- _What you need to do_
[1] In the earnings call excerpt, return everything from "Simon M. Leopold" down to "those new products.".
[2] In the earnings call excerpt, which products does the answer say make up the bulk of third-quarter revenue?

- _Document extract_
Segment Open

Simon M. Leopold - Raymond James & Associates, Inc., Research Division

I wanted to see if you could update us on the target for new products. You mentioned on the call and the prepared remarks that you are at $110 million for that set of new products. You've, in the past, talked about exiting the year at $150 million. I'd like to get an update on that target, as well as an update of how the mix has evolved in terms of your expectations on those new products.

Robyn M. Denholm

Thank, Simon. I'll start, and then I'll let Kevin comment as well. So in terms of the third quarter, we were over $110 million of revenue on the new products. And as you will recall, there were 5 products that I talked about at FAM a year ago in terms of what constituted that $150-million target. It was T4K, the T4000, the PTX, QFabric, and then we also included ACX and MobileNext. It is very fair to say that the 3 products, T4000, PTX and QFabric, make up the bulk of the revenue in the third quarter. And they have done -- over the past few years, I've given you updates against that target. We feel very good about the pipeline that we have and about the design wins that we have across the board in terms of our T4000, PTX and QFabric, and the momentum on ACX is starting to build. And so we're 90 days away from the end of the fourth quarter, so we'll report out against that target in the fourth quarter. But we feel very good about where we are in the cycle of new products that we've launched. And don't forget, since we've talked about these byproducts, we've also launched some pretty compelling new products in the MX2000 series, both the 2010 and the 2020. And we've also had quite good revenue against those products as well as we've developed through the year as they've been out there for a quarter. I'll let Kevin comment as well.

Segment Closed

- _Recorded information_

Segment Open

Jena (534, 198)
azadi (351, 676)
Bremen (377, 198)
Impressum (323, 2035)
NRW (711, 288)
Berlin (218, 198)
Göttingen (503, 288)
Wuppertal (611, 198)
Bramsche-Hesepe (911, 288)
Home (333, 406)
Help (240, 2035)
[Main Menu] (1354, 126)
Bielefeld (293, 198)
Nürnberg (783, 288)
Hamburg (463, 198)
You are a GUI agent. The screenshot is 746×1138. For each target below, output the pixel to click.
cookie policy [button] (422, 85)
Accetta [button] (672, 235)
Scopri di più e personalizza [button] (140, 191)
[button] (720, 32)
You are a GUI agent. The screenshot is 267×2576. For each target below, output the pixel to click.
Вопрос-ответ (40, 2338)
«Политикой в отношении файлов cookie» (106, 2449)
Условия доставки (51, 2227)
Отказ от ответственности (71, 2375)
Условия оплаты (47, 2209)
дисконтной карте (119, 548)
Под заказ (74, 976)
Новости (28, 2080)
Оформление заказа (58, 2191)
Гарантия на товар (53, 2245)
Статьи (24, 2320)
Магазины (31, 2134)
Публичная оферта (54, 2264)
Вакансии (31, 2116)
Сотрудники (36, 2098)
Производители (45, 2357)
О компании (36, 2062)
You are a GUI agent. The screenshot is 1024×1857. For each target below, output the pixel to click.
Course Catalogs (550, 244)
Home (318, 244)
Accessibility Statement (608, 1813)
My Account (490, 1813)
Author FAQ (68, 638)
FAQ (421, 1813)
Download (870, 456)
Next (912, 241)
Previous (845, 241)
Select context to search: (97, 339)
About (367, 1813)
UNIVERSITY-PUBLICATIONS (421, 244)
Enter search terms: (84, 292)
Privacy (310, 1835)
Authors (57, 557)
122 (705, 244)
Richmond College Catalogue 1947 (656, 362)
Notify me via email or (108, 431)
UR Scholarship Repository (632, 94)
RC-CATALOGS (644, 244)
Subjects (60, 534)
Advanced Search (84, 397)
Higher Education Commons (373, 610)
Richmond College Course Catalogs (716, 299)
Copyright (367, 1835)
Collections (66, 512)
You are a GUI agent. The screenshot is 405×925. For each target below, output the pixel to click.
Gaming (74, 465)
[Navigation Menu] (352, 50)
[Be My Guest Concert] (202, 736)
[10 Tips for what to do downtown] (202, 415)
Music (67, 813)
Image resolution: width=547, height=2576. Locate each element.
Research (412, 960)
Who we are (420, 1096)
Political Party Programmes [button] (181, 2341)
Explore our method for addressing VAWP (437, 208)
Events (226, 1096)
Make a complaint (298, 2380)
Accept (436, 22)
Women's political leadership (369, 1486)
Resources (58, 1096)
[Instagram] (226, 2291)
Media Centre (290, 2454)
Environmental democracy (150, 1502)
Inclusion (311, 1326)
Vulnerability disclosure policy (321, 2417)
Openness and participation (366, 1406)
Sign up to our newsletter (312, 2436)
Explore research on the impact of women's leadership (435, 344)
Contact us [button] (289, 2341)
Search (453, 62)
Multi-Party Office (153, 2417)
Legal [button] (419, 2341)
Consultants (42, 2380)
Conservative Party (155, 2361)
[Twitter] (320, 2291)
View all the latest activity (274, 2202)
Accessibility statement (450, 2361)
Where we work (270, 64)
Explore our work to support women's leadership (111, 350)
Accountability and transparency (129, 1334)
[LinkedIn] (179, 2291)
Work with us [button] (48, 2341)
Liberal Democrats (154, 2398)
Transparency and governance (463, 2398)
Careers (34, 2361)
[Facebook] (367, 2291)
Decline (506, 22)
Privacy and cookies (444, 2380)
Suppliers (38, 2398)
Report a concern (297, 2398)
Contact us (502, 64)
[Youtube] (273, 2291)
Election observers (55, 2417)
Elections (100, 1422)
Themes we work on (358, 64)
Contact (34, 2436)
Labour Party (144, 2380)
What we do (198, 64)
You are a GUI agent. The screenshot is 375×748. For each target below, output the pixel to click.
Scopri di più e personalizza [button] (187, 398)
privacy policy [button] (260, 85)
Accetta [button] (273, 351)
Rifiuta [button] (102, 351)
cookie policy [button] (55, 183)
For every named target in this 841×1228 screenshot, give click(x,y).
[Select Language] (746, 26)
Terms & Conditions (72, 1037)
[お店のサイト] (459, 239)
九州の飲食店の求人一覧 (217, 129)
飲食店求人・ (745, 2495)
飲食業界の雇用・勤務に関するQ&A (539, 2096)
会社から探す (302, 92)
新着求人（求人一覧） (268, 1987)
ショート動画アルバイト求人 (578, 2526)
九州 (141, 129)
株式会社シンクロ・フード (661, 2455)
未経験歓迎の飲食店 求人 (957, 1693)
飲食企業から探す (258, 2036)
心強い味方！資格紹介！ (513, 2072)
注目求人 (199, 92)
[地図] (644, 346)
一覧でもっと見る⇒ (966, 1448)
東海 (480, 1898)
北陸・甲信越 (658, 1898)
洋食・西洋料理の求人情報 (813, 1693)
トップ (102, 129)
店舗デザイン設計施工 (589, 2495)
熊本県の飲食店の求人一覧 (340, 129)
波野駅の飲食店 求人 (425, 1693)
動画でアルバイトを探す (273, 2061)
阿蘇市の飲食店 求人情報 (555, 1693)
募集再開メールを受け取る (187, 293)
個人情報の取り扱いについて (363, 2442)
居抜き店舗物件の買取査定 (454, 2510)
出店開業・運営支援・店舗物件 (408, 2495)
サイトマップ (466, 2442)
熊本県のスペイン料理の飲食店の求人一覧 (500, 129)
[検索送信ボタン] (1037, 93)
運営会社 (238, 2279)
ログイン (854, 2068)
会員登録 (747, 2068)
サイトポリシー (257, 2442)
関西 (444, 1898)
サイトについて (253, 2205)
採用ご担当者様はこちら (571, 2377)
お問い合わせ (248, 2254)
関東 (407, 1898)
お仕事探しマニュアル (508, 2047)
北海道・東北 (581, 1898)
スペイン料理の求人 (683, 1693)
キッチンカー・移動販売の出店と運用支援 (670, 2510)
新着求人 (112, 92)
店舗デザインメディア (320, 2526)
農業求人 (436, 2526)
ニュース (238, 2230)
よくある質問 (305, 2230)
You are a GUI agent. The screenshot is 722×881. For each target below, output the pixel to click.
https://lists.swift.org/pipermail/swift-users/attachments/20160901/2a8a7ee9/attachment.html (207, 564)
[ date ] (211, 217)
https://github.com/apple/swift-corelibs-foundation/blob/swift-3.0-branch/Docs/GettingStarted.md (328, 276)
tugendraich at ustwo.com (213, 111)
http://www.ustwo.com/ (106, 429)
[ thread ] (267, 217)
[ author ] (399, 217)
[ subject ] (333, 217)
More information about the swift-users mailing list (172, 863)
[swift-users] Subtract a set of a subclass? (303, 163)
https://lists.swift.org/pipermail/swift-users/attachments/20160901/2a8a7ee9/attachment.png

Segment Closed

- _Solutions for each task_
[1]
Simon M. Leopold - Raymond James & Associates, Inc., Research Division

I wanted to see if you could update us on the target for new products. You mentioned on the call and the prepared remarks that you are at $110 million for that set of new products. You've, in the past, talked about exiting the year at $150 million. I'd like to get an update on that target, as well as an update of how the mix has evolved in terms of your expectations on those new products.

[2]
- T4000
- PTX
- QFabric